Loïc Clément adapte ici une œuvre de Marie-Aude Murail, auteure spécialisée dans la jeunesse. Un peu Sophie de la Comtesse de Ségur, un peu Fifi Brindacier, un peu Calpurnia, la petite fille timide se révèle une héroïne adorable, vraiment très attachante. N'ayant ni frère ni sœur, un père mutique et une mère obsédée de l'étiquette, elle se débrouille comme elle peut pour apprendre la vie par elle-même en observant la nature et les gens autour. Dans ce premier tome (trilogie), le lecteur suit ses péripéties jusqu'à ses quinze ans. Et il s'en passe des choses l'air de rien ! Drôle, intelligent, simple et passionnant, le récit est parfaitement rythmé et ne donne qu'une envie, connaitre la suite ! La galerie des seconds rôles n'est pas en reste avec la fantasque Tabitha (la domestique), ou encore Mademoiselle Legros, une Française romantique éperdue.

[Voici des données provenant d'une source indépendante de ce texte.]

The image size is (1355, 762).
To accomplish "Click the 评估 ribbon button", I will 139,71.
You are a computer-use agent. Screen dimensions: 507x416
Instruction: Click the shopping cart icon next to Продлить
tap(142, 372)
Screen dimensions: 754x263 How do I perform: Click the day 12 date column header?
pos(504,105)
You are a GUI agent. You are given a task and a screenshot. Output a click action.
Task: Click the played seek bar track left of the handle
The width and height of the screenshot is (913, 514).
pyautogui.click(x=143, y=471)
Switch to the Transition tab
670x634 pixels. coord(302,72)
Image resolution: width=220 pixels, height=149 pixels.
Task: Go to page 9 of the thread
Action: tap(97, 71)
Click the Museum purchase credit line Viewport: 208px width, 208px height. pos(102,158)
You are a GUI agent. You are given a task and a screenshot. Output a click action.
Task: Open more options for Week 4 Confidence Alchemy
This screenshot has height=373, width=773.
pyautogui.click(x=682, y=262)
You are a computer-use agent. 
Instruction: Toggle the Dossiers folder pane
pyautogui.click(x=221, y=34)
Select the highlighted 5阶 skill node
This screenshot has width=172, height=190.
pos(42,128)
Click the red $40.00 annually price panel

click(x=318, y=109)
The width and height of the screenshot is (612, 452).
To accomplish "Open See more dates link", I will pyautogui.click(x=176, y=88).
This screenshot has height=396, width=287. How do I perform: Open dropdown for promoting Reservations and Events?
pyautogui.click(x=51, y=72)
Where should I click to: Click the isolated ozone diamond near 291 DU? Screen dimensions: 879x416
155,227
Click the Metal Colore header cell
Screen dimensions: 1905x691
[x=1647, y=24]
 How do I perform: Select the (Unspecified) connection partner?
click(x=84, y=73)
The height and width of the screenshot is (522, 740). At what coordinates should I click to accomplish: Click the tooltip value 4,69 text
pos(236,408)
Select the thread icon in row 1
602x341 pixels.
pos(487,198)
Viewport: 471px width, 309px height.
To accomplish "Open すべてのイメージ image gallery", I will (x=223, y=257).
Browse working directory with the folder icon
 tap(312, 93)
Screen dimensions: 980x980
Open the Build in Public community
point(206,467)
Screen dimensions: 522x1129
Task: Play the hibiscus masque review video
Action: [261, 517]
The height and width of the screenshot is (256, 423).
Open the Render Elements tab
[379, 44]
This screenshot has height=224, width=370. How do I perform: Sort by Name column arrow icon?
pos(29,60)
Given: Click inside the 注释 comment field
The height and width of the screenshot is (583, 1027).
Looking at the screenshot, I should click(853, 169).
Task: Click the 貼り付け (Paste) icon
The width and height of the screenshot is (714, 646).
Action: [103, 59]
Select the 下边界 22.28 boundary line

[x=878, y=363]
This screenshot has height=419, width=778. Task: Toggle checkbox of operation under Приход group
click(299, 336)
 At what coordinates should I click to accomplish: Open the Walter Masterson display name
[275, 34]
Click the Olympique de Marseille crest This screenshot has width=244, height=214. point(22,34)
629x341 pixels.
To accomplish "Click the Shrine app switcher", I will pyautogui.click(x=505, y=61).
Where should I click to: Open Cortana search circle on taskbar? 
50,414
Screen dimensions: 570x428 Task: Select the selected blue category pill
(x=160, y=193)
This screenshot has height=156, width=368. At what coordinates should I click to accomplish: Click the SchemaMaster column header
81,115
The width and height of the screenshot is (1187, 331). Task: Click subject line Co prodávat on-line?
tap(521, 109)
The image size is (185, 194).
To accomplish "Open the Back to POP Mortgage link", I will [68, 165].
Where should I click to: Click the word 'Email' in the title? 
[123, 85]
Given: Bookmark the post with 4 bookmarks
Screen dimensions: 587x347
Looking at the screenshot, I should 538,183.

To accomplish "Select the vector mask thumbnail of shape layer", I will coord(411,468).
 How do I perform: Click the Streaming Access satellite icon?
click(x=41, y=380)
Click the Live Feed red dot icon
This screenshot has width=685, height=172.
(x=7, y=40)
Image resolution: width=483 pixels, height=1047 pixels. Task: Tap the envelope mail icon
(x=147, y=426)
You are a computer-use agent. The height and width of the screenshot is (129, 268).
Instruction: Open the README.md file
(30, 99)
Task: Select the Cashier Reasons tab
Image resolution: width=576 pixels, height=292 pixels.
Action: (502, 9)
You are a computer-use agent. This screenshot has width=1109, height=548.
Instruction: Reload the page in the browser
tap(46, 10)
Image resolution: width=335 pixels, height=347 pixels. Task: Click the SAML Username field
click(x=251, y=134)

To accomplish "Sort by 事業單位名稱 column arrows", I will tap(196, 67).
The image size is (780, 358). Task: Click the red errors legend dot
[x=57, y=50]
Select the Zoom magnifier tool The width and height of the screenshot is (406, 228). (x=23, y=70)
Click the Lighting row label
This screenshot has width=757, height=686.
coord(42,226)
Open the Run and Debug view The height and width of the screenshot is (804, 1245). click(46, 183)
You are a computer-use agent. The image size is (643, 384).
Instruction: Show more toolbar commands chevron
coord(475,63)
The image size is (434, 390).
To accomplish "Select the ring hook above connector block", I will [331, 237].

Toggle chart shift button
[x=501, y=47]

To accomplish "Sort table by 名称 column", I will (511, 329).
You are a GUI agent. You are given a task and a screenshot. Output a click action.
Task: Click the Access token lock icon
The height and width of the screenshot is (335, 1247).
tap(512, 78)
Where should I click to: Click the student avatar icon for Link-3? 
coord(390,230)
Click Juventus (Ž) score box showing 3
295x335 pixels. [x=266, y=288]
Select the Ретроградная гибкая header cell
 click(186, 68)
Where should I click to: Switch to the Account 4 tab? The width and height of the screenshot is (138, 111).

Anne Montel participe grandement au charme de la lecture. Son trait fin, presque fragile mais débordant de vivacité rappelle la minutie de Béatrix Potter dont la romancière s'est inspirée. Les aquarelles délicates fourmillent de détails, achevant ainsi de conquérir l'adhésion des yeux. Les cases sont libres de tout contour, excellente manière de laisser respirer les illustrations.
Débordante de fraîcheur et de délicatesse, cette mise en images des aventures d'une fillette solitaire qui se fait sa place tant bien que mal dans une société victorienne étriquée est indéniablement une réussite.